All week, I’ve been trying to get a minute to blog about new evidence showing the earliest artists were women. From NBC News:
Alongside drawings of bison and horses, the first painters left clues to their identity on the stone walls of caves, blowing red-brown paint through rough tubes and stenciling outlines of their palms. New analysis of ancient handprints in France and Spain suggests that most of those early artists were women.
This is a surprise, since most archaeologists have assumed it was men who had been making the cave art. One interpretation is that early humans painted animals to influence the presence and fate of real animals that they’d find on their hunt, and it’s widely accepted that it was the men who found and killed dinner.
But a new study indicates that the majority of handprints found near cave art were made by women, based on their overall size and relative lengths of their fingers.

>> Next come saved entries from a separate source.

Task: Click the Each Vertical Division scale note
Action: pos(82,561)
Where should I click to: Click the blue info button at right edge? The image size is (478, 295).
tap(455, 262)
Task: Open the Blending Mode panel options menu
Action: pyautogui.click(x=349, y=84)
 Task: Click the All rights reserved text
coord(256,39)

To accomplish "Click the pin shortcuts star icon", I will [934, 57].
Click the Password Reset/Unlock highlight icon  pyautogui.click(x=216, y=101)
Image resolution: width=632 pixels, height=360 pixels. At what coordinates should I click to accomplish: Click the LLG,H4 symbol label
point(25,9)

“The assumption that most people made was it had something to do with hunting magic,” Penn State archaeologist Dean Snow, who has been scrutinizing hand prints for a decade, told NBC News. The new work challenges the theory that it was mostly men, who hunted, that made those first creative marks.

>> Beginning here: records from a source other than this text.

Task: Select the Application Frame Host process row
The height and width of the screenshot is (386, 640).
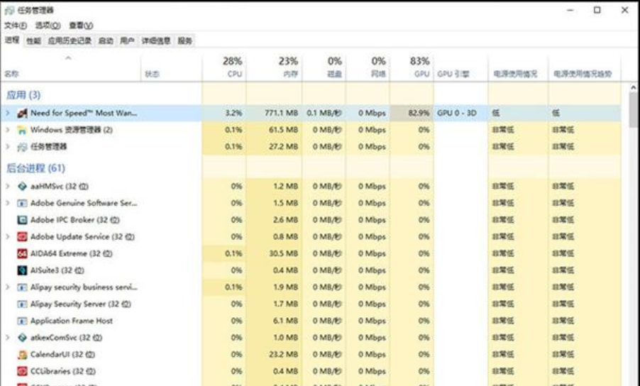Action: coord(72,321)
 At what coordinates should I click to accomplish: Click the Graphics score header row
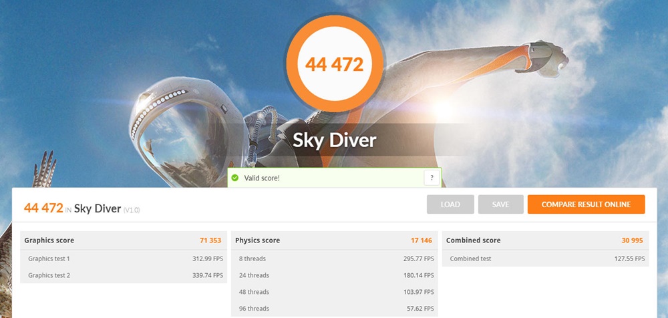[124, 241]
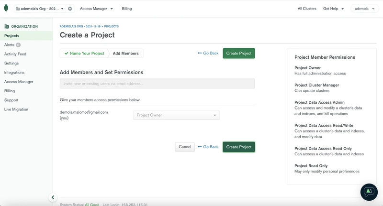Open the ademola user account menu

[364, 9]
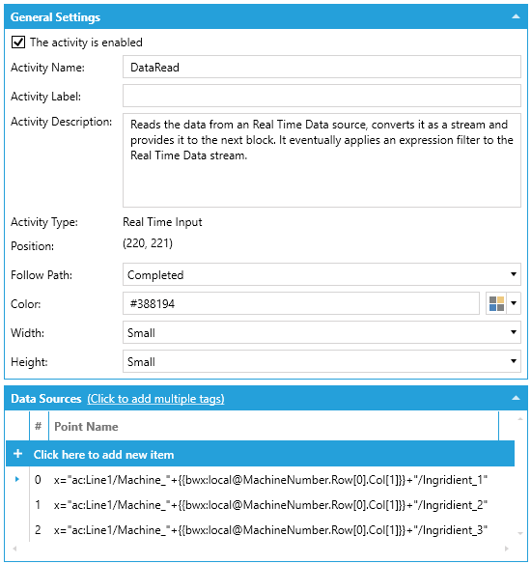The height and width of the screenshot is (564, 531).
Task: Open the Width dropdown
Action: click(321, 332)
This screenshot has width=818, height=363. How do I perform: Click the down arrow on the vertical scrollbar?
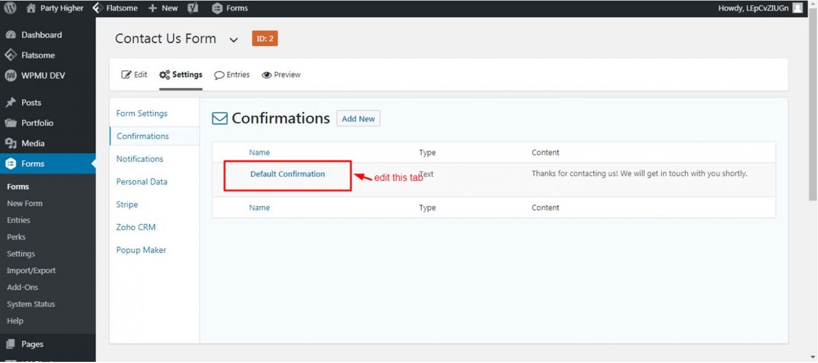click(x=814, y=357)
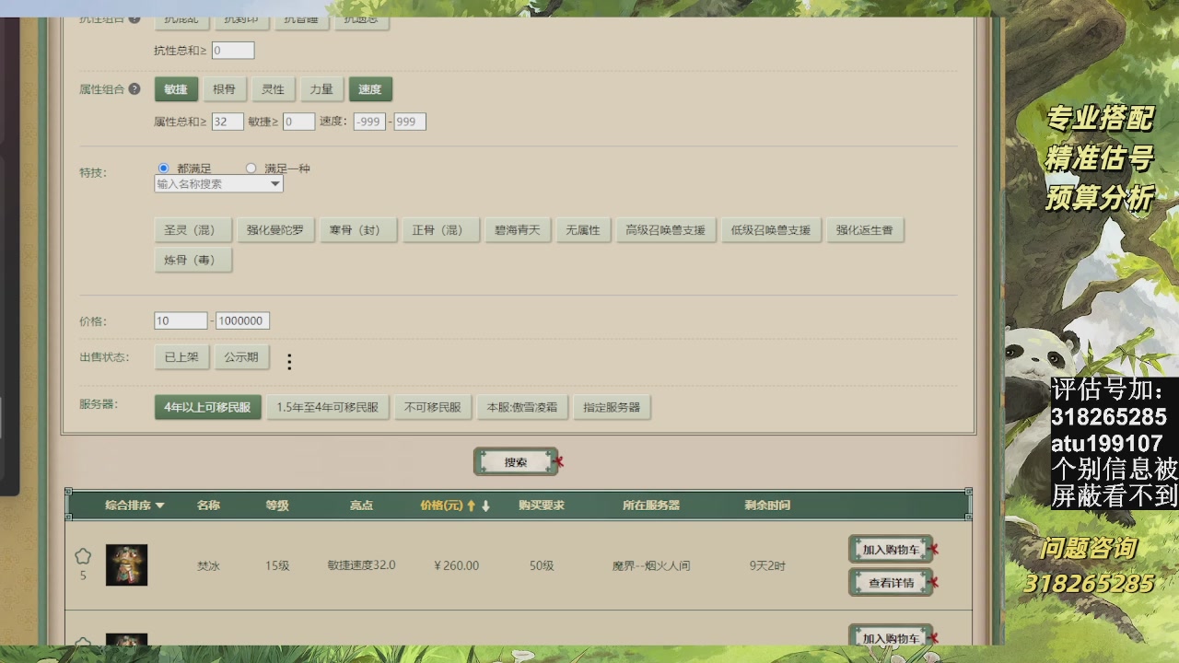The image size is (1179, 663).
Task: Select the 都满足 radio option
Action: coord(161,168)
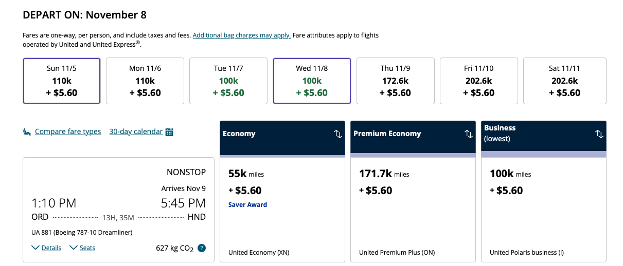Select the Sun 11/5 date option

(x=62, y=81)
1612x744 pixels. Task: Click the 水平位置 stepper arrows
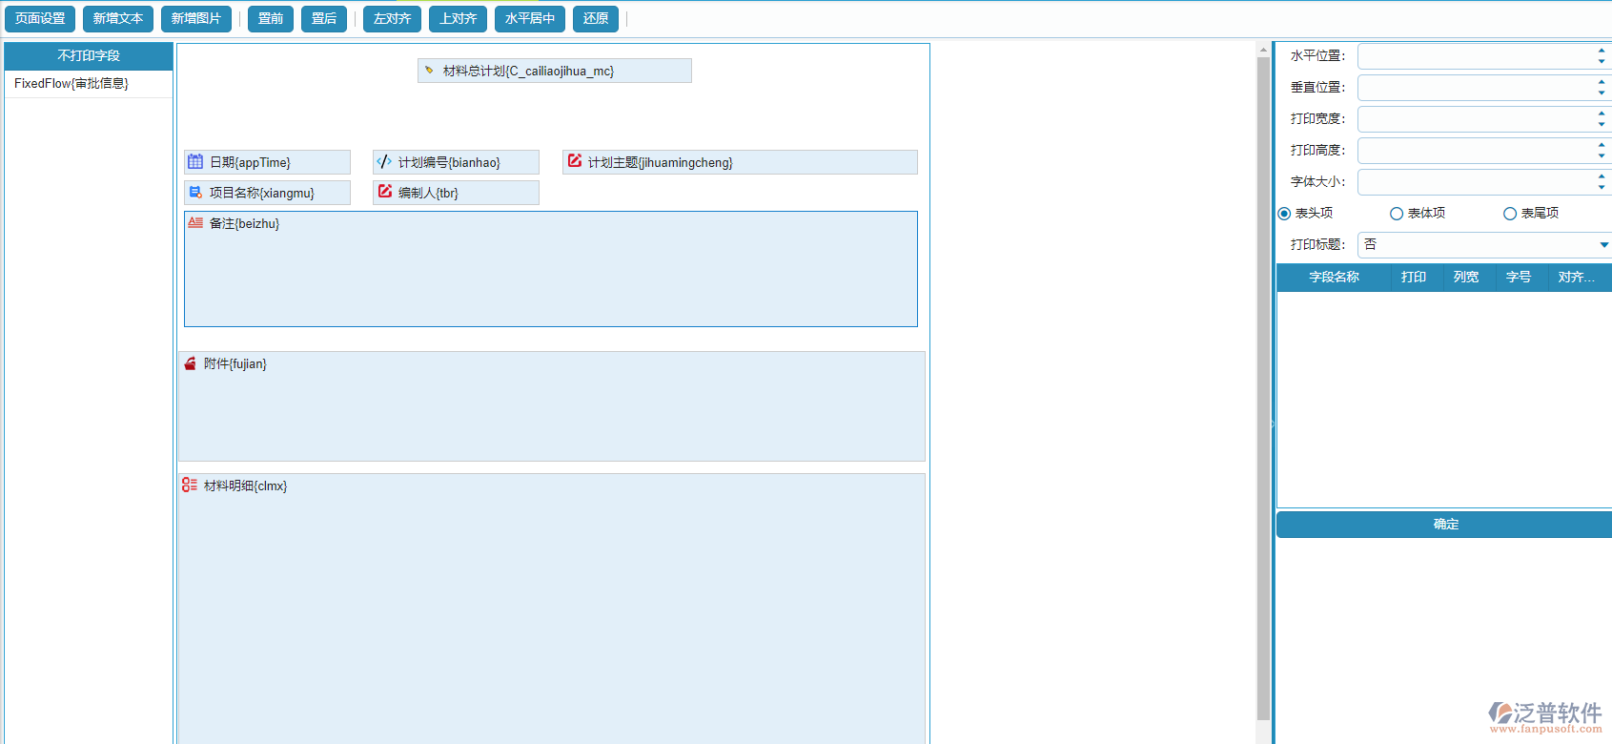(1602, 56)
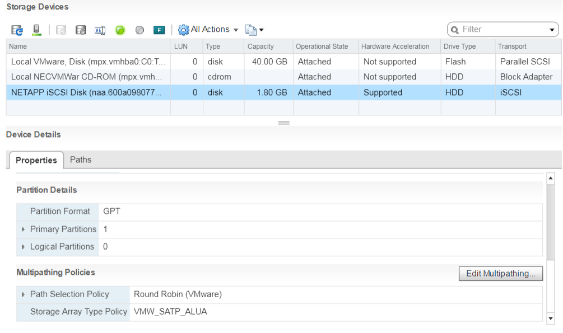Click the panel splitter handle below the table

point(283,123)
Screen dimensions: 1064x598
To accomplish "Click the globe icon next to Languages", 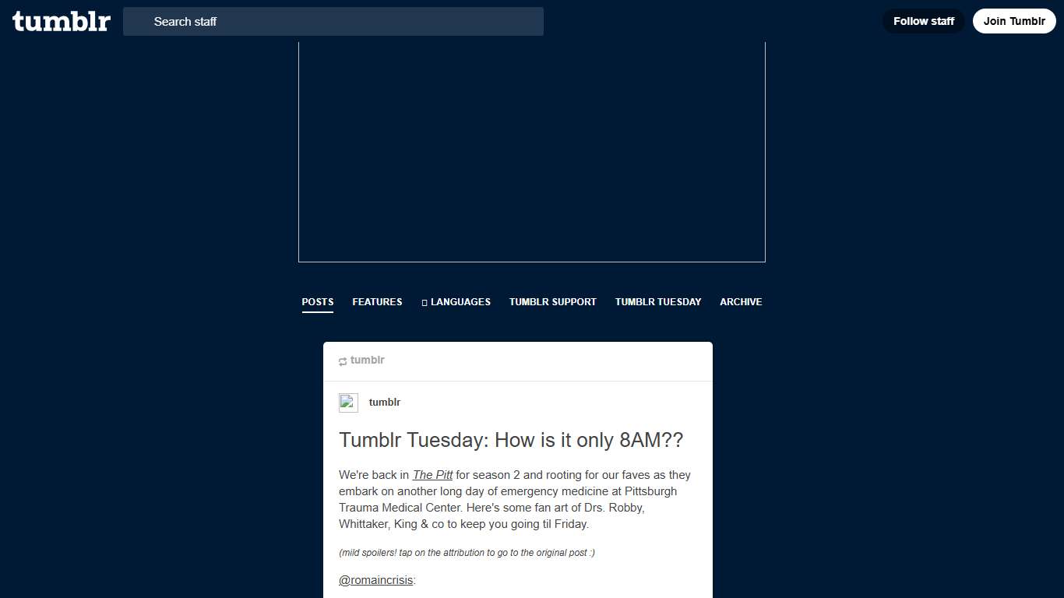I will point(425,302).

Another reason we thought it was men all along? Male archeologists from modern society where gender roles are rigid and well-defined — they found the art. “[M]ale archaeologists were doing the work,” Snow said, and it’s possible that “had something to do with it.”

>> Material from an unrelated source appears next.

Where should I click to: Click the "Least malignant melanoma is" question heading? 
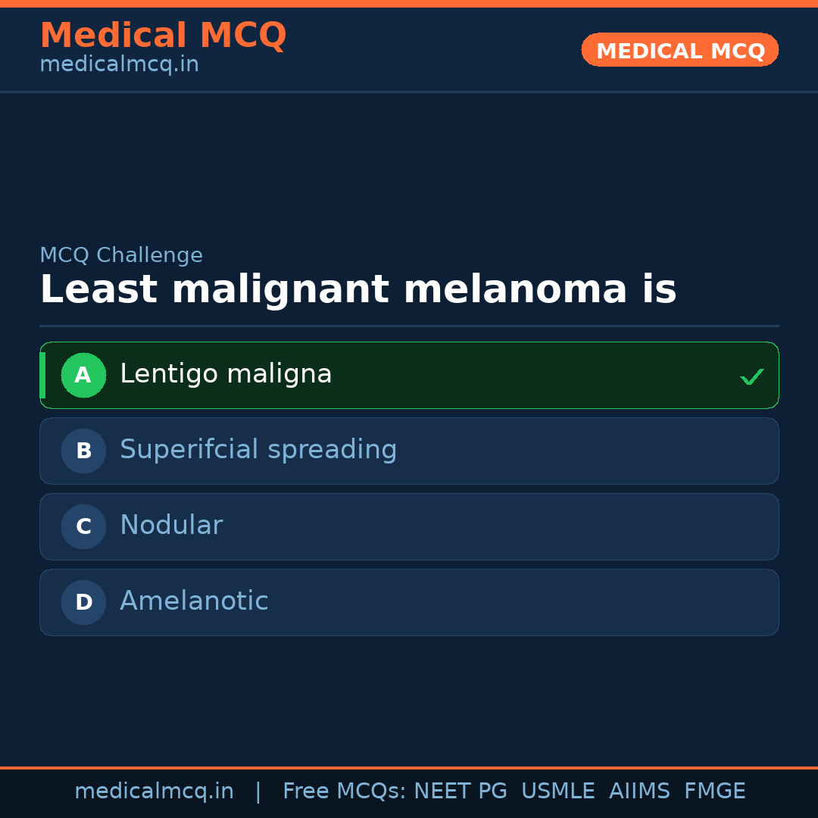click(x=357, y=290)
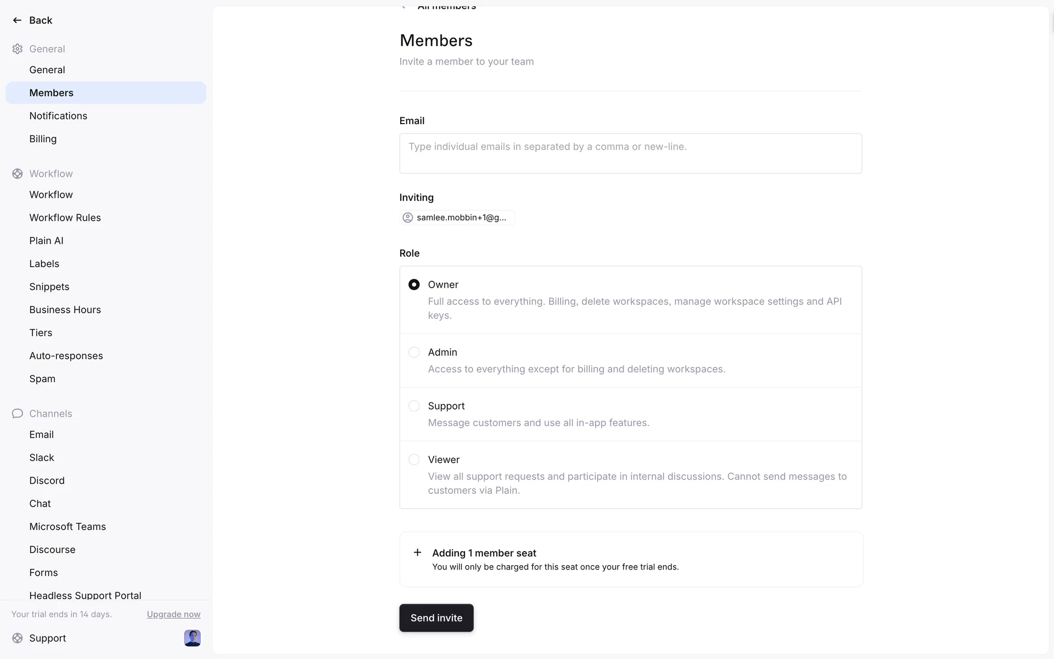The width and height of the screenshot is (1054, 659).
Task: Click the Support icon at sidebar bottom
Action: click(18, 638)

What, rigid gender roles now, in 2013? But I thought were we beyond all that, living in a post-feminist world and all. Here are some stats on women artists today:
Want to see something else fucked up? Looking for this story, I typed “cavewomen artists” into Google. Here’s the first match I got.
A pink bow, are you kidding me? Looks like Disney has been here or perhaps, just Hollywood.
Think gender bias is restricted to archeology “experts”? Here’s another story from NBC News
Last month, archaeologists announced a stunning find: a completely sealed tomb cut into the rock in Tuscany, Italy. The untouched tomb held what looked like the body of an Etruscan prince holding a spear, along with the ashes of his wife. Several news outlets reported on the discovery of the 2,600-year-old warrior prince.
But the grave held one more surprise. A bone analysis has revealed the warrior prince was actually a princess…The mix-up highlights just how easily both modern and old biases can color the interpretation of ancient graves.
I see these two stories as related, showing how gender bias today influences how we interpret at the past. It’s funny because I’ve heard a lot from others that I look at the world through a feminist lens, but what if it’s not me wearing the funny glasses?
Update: Commenter says pic is satirical (like the first) in which case, I like it. Maybe it’s saying, “Is this the proof archeologists are looking for to attribute work to women?”
Hi Mike,
Thanks for your comment, I couldn’t tell from the text that it was satirical but I updated. It’s pretty funny that these are the symbols future archeologists will be studying when they look at 2013!
Margot
Virginia Hughes’ post in National Geographic has links to additional photos.
BTW, the second graphic is satirical, just like first.